“We should get this straight from the beginning; I have absolutely no idea what I’m really doing here,” Nick Cave told the crowd at the start of his “So, What Do You Want to Know?” session at Peter Norton Symphony Space in New York City on May 3. Over the course of the evening, the Bad Seeds ringleader alternated between performing some of his most beloved songs on grand piano and fielding questions from the audience.
But this was no conventional Q&A. The show featured no moderator, no script, no structure: Cave signed up to fend for himself up there. And his fanbase is a peculiar breed; one that was clearly so absorbed in the man as to border on a religious experience at the event. Nearly every question to Cave was derailed by endearingly one-sided monologues about their own personal communion with the music, with audience members clearly just relishing the chance to say anything they wanted to Cave on a hot mic, with hundreds listening.
Between stark, gorgeous performances of key songs like “Skeleton Tree,” “The Mercy Seat” and “God Is In The House,” Cave was wry, genial and funny as hell as he tried his best to humor each audience member’s oddball prompt. (A late-in-the-game “Boxers or briefs?” sent Cave in a beeline for the piano.) From the audience’s standpoint, the mood wildly swerved between illuminating, awkward and sometimes flat-out cringeworthy. The latter vibe especially occurred when Cave reached his saturation point for fans quoting Joan Didion at him, and when one asked if he’s a “sandwich guy.”
One woman, who self-identified as a Quaker, inquired about Cave’s “relationship with Jesus, and your relationship with cleanliness, and your relationship with your housekeeper.” “I have so many problems with that question,” replied Cave under his breath.
Questions also touched on death — specifically, that of Cave’s son Arthur. In fact, the audience was heavy on grieving and recovery folks, many who didn’t blink at sharing their stories about losing their own loved ones or conquering substance abuse. When talking about Arthur, Cave grew subtly breathless and halting, but it seemed he and his wife, Susie, had risen above that immense tragedy. One scenario Cave brought up was haunting, in the first blast-zone of bereavement: “I was sitting at the kitchen table in a paralyzed state, and I couldn’t really do anything. And I looked through the doorway to the staircase, and Susie was halfway up the staircase and I saw her stop, and she couldn’t go any further. She was just clinging to the rail, unable to move.”

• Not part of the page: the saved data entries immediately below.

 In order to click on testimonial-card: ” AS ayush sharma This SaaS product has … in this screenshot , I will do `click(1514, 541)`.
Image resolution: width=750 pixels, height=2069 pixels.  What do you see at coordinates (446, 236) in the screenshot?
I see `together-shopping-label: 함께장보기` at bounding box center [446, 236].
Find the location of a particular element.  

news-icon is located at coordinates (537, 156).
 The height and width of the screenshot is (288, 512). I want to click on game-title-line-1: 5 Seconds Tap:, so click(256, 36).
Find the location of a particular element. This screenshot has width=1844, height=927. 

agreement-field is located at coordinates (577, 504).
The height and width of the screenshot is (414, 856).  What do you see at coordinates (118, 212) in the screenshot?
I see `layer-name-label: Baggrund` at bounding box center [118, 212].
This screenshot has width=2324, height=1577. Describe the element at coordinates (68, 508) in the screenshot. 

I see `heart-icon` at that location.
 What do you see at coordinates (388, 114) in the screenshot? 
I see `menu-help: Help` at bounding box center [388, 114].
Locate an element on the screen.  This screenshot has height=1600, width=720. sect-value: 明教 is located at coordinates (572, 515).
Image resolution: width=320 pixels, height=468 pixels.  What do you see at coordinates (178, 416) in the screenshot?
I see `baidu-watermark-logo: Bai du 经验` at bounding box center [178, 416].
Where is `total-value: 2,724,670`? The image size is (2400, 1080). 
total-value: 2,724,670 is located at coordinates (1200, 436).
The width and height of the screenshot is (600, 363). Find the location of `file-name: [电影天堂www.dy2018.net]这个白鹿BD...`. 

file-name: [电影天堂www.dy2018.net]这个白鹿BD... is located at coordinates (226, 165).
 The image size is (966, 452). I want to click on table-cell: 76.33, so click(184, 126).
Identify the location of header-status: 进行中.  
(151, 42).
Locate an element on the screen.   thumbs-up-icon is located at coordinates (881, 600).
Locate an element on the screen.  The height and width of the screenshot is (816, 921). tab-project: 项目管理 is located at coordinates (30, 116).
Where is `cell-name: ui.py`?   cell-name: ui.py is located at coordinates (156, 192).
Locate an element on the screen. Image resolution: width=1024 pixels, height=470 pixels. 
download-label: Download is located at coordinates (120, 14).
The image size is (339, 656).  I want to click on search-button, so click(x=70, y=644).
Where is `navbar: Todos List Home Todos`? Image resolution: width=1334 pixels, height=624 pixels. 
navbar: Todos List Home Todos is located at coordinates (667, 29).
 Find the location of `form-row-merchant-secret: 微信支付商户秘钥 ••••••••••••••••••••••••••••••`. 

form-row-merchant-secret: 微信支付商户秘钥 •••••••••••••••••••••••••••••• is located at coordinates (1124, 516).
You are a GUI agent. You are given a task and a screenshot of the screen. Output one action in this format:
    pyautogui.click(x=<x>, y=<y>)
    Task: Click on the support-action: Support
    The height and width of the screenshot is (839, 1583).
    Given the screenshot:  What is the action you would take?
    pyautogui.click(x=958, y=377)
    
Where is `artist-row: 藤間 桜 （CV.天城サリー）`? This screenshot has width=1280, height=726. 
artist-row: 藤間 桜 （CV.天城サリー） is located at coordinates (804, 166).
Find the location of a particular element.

These intimate windows into Cave’s experience jarringly contrasted with the quality of the questions, which wildly varied. But those awkward moments were kind of the beauty of the evening itself, even as Cave’s nervousness occasionally grew palpable.
Anyone could have had a deeply edited, sanitized press conference, but Cave clearly signed up for unfiltered communication with his loyal followers. The results were always touchingly human, and over two hours spent so intimately with a rock n’ roll legend, discomfort and transcendence revealed themselves to be a two-way street.